* [Task]: The records below hold pictures; please leave those out and retype the rest exactly.

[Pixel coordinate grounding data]
# # # # # # #
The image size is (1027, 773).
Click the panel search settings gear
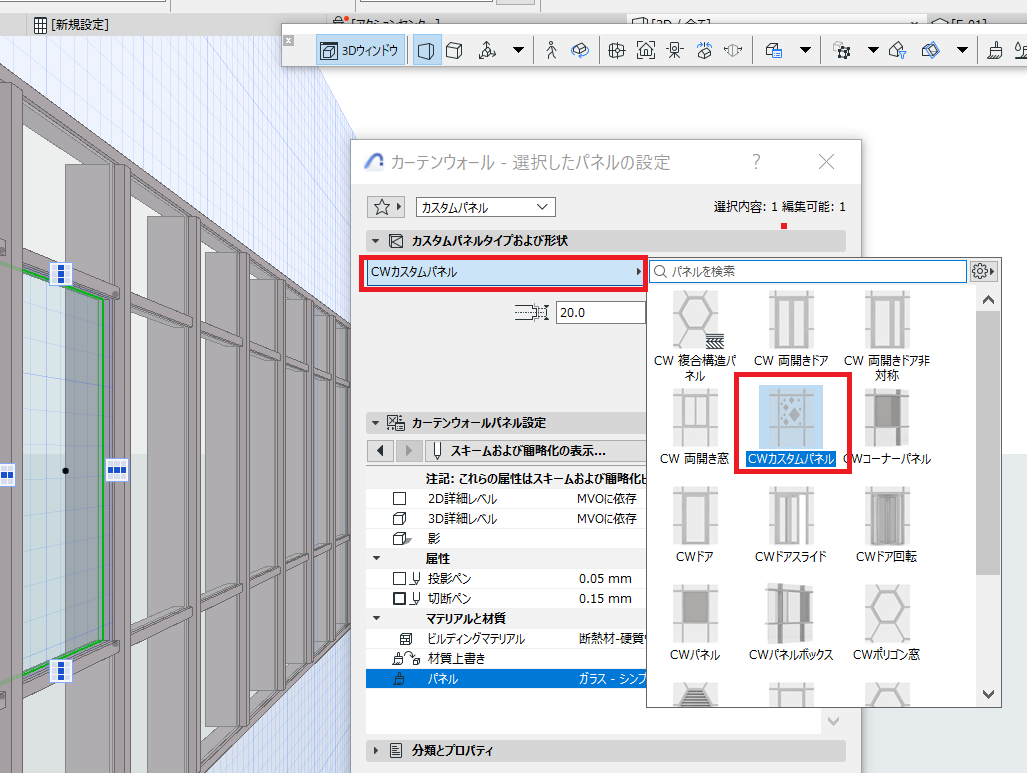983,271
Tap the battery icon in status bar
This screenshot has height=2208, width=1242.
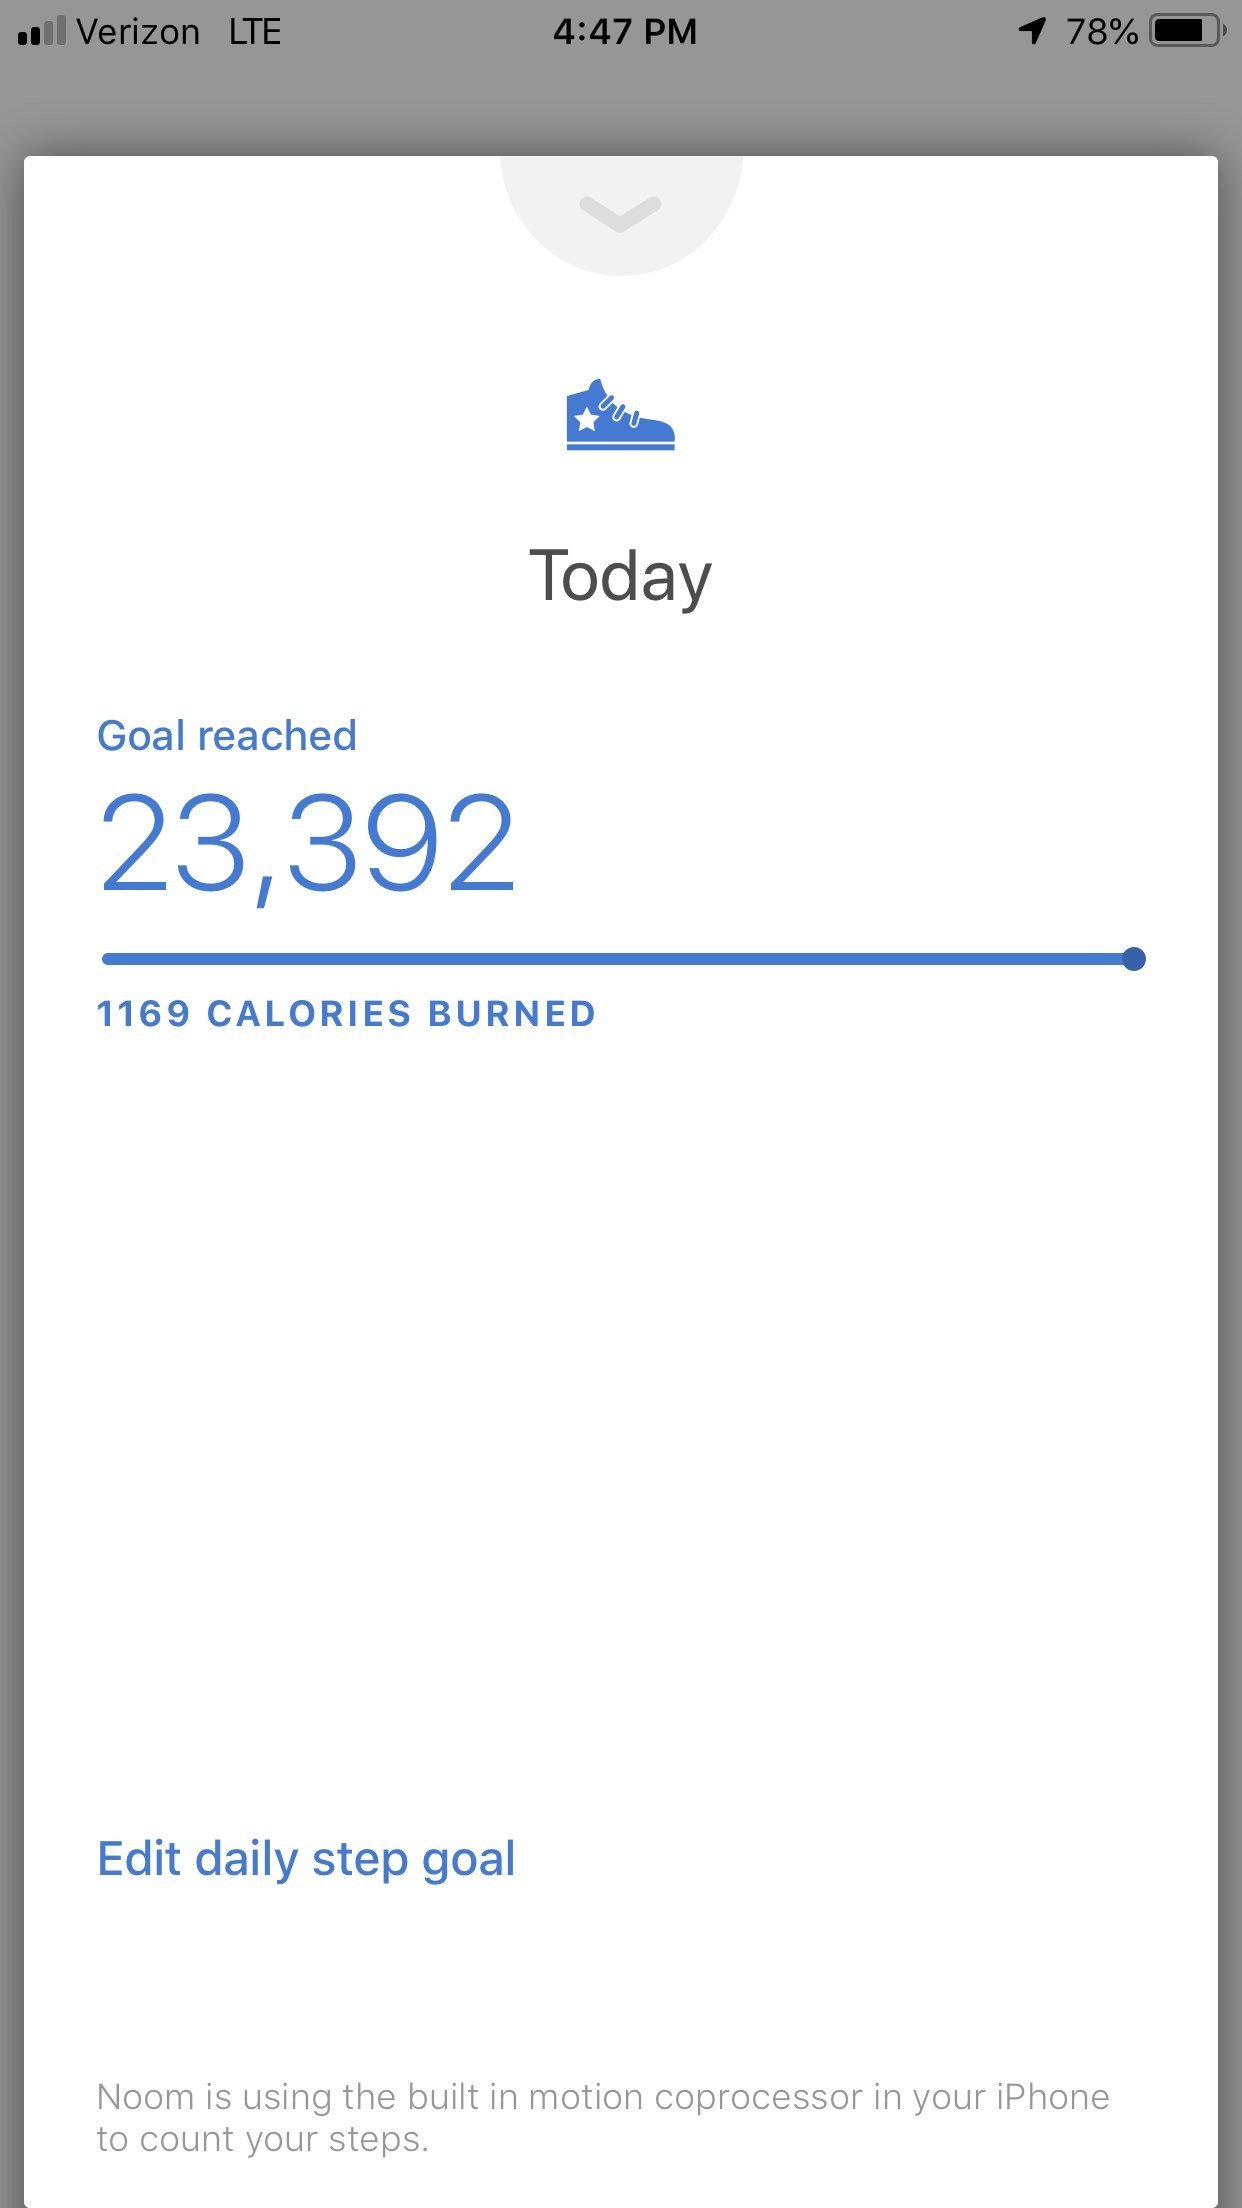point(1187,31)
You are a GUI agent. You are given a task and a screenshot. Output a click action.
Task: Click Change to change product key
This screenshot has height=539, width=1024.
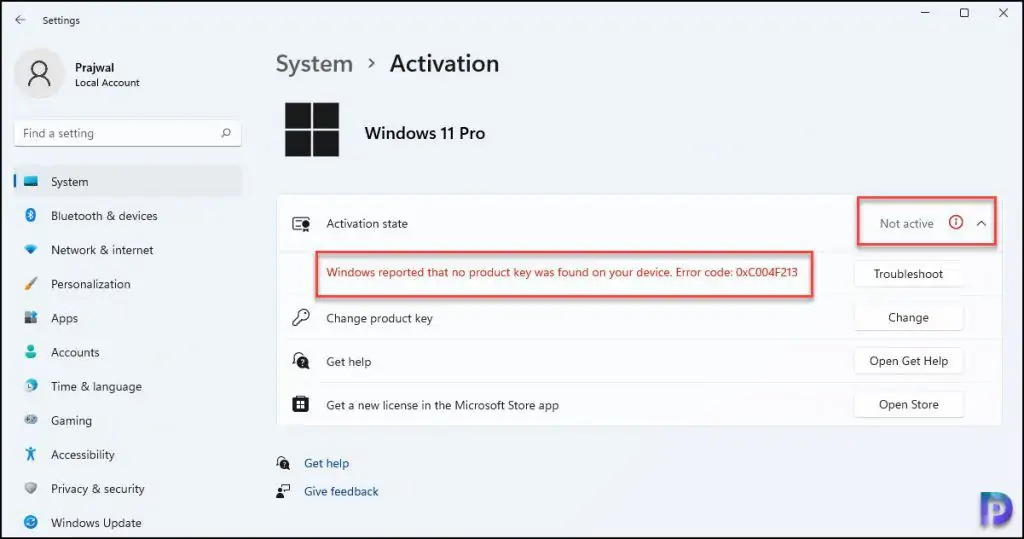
# # # # # # #
* [Solved problem]:
The image size is (1027, 773).
Click the panel search settings gear
983,271
Tap the battery icon in status bar
This screenshot has height=2208, width=1242.
point(1187,31)
You are a GUI agent. You are given a task and a screenshot. Output a click action.
Task: Click Change to change product key
This screenshot has height=539, width=1024.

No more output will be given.